_Text shown:_
^^^^

Hal’s Reading Diary: May 2008
Hal’s frustration when he encounters difficult words is sometimes matched by his dad’s frustration! Hal’s father, psychodynamic counsellor Roger Mills, reflects on what can happen.
Watching Hal slowly acquiring the skill of reading I often look back at my own experience of this stage and try to remember what it was like. But probably because it is just too distant I seem to have no memories at all of this period of life. I have a tiny handful of childhood memories that must come from a pre-reading era but none at all to do with learning to read.
This makes me wonder if I was one of those children for whom reading seems to suddenly fall into place. This in itself is a fascinating phenomenon. What has happened to make reading suddenly click? I think what is probably going on is that the knack of remembering words somehow falls into place – connections between visual appearance, and the sound and meaning of a word work easily for this kind of child allowing them to graduate permanently from the painstaking world of sounding words out syllable by syllable.
For many other children acquiring reading is not a question of a sudden, road to Damascus-like, conversion to literacy. There are, I am sure, many for whom building up the personal lexicon of words known is a gradual, bit by bit process. Possibly these children do have a moment when it all comes with a whoosh as well. But it is much later in the process.
Hal is certainly still at the painstaking, gradual word acquisition stage and it annoys him dreadfully at times. ‘I’m never going to be able to read’ he wailed the other day after a frustratingly difficult page where he kept getting things wrong. ‘You’ve got to try and try again,’ I kept saying. ‘It takes time. Have another go.’ But Hal had had enough. The frustration had got too much for him and it was the end of reading for that day.

^^^^

_Data extract:_
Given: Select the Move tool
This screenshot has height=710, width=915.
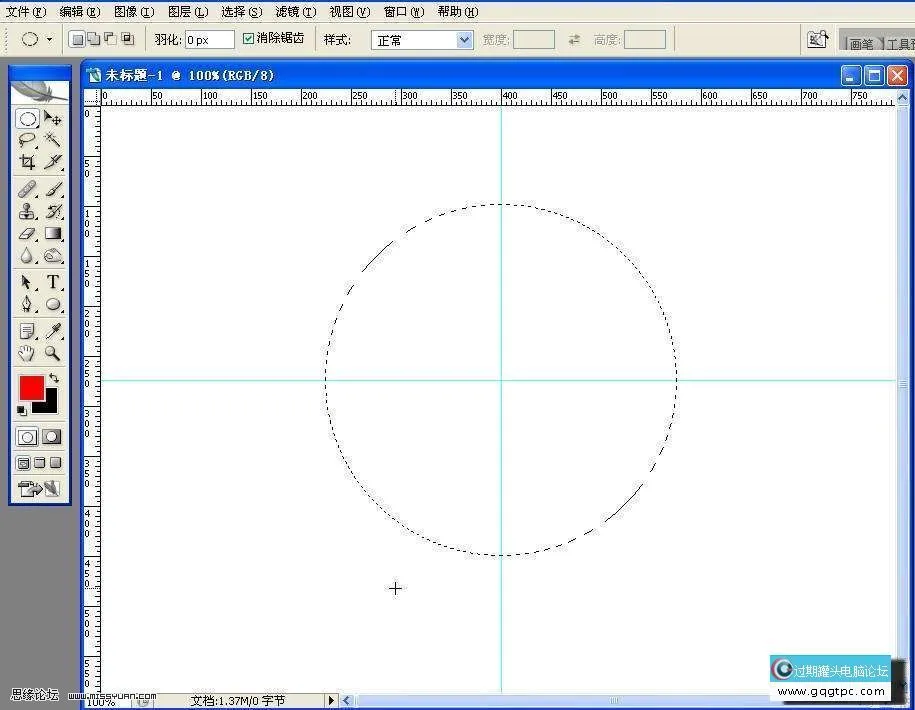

^^^^

_Your tasks:_
A. Please edit the reading diary from "This makes me" up to and including "syllable by syllable.", replacing "knack" with "trick".
B. According to the reading diary, what is Hal's father's profession?

_Per-task outputs:_
A.
This makes me wonder if I was one of those children for whom reading seems to suddenly fall into place. This in itself is a fascinating phenomenon. What has happened to make reading suddenly click? I think what is probably going on is that the trick of remembering words somehow falls into place – connections between visual appearance, and the sound and meaning of a word work easily for this kind of child allowing them to graduate permanently from the painstaking world of sounding words out syllable by syllable.

B. He is a psychodynamic counsellor.